◆ Exercise directions
Present the data once more in exactly its original form.

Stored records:
········

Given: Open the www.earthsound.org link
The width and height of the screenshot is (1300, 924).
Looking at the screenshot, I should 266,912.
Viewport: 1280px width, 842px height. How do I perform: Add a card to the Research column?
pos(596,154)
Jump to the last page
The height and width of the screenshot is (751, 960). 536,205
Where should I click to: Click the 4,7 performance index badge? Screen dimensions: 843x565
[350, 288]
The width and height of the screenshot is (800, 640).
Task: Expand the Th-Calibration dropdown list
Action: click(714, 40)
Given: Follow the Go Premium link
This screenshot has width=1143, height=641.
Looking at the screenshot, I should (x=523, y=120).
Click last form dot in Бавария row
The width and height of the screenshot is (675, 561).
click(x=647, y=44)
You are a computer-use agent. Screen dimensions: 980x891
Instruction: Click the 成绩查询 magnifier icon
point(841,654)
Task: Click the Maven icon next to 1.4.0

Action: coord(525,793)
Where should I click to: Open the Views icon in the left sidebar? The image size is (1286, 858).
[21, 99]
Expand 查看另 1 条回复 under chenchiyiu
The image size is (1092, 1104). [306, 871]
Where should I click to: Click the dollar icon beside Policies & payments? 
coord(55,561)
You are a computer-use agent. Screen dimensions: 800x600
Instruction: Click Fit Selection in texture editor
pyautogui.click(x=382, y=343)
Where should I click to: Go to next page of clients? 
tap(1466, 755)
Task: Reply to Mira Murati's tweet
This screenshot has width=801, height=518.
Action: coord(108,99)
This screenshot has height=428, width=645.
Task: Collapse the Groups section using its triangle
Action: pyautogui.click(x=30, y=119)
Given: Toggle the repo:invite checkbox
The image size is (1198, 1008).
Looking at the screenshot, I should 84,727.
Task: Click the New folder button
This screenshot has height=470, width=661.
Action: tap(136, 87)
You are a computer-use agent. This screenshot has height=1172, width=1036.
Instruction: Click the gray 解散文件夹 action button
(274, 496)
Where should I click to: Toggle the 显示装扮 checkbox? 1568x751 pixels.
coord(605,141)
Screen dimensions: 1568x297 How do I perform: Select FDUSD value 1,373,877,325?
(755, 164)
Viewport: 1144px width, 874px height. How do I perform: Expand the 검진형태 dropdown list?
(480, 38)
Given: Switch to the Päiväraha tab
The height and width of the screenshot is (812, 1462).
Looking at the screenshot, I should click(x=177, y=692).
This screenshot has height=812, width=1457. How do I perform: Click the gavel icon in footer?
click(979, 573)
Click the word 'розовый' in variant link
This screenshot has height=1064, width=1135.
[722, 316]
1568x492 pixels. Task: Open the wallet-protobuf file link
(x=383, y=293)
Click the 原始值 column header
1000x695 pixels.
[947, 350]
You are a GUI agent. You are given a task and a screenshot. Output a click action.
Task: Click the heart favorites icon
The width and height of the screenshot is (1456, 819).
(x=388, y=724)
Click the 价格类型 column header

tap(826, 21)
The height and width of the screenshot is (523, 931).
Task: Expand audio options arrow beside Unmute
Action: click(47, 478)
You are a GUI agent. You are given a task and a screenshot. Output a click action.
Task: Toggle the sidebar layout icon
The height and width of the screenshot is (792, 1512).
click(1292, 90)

········

◆ Task solution
Given: Open the www.earthsound.org link
The width and height of the screenshot is (1300, 924).
Looking at the screenshot, I should 266,912.
Viewport: 1280px width, 842px height. How do I perform: Add a card to the Research column?
pos(596,154)
Jump to the last page
The height and width of the screenshot is (751, 960). 536,205
Where should I click to: Click the 4,7 performance index badge? Screen dimensions: 843x565
[350, 288]
The width and height of the screenshot is (800, 640).
Task: Expand the Th-Calibration dropdown list
Action: click(714, 40)
Given: Follow the Go Premium link
This screenshot has width=1143, height=641.
Looking at the screenshot, I should (x=523, y=120).
Click last form dot in Бавария row
The width and height of the screenshot is (675, 561).
click(x=647, y=44)
You are a computer-use agent. Screen dimensions: 980x891
Instruction: Click the 成绩查询 magnifier icon
point(841,654)
Task: Click the Maven icon next to 1.4.0

Action: coord(525,793)
Where should I click to: Open the Views icon in the left sidebar? The image size is (1286, 858).
[21, 99]
Expand 查看另 1 条回复 under chenchiyiu
The image size is (1092, 1104). [306, 871]
Where should I click to: Click the dollar icon beside Policies & payments? 
coord(55,561)
You are a computer-use agent. Screen dimensions: 800x600
Instruction: Click Fit Selection in texture editor
pyautogui.click(x=382, y=343)
Where should I click to: Go to next page of clients? 
tap(1466, 755)
Task: Reply to Mira Murati's tweet
This screenshot has width=801, height=518.
Action: coord(108,99)
This screenshot has height=428, width=645.
Task: Collapse the Groups section using its triangle
Action: pyautogui.click(x=30, y=119)
Given: Toggle the repo:invite checkbox
The image size is (1198, 1008).
Looking at the screenshot, I should 84,727.
Task: Click the New folder button
This screenshot has height=470, width=661.
Action: tap(136, 87)
You are a computer-use agent. This screenshot has height=1172, width=1036.
Instruction: Click the gray 解散文件夹 action button
(274, 496)
Where should I click to: Toggle the 显示装扮 checkbox? 1568x751 pixels.
coord(605,141)
Screen dimensions: 1568x297 How do I perform: Select FDUSD value 1,373,877,325?
(755, 164)
Viewport: 1144px width, 874px height. How do I perform: Expand the 검진형태 dropdown list?
(480, 38)
Given: Switch to the Päiväraha tab
The height and width of the screenshot is (812, 1462).
Looking at the screenshot, I should click(x=177, y=692).
This screenshot has height=812, width=1457. How do I perform: Click the gavel icon in footer?
click(979, 573)
Click the word 'розовый' in variant link
This screenshot has height=1064, width=1135.
[722, 316]
1568x492 pixels. Task: Open the wallet-protobuf file link
(x=383, y=293)
Click the 原始值 column header
1000x695 pixels.
[947, 350]
You are a GUI agent. You are given a task and a screenshot. Output a click action.
Task: Click the heart favorites icon
The width and height of the screenshot is (1456, 819).
(x=388, y=724)
Click the 价格类型 column header

tap(826, 21)
The height and width of the screenshot is (523, 931).
Task: Expand audio options arrow beside Unmute
Action: click(47, 478)
You are a GUI agent. You are given a task and a screenshot. Output a click action.
Task: Toggle the sidebar layout icon
The height and width of the screenshot is (792, 1512).
click(1292, 90)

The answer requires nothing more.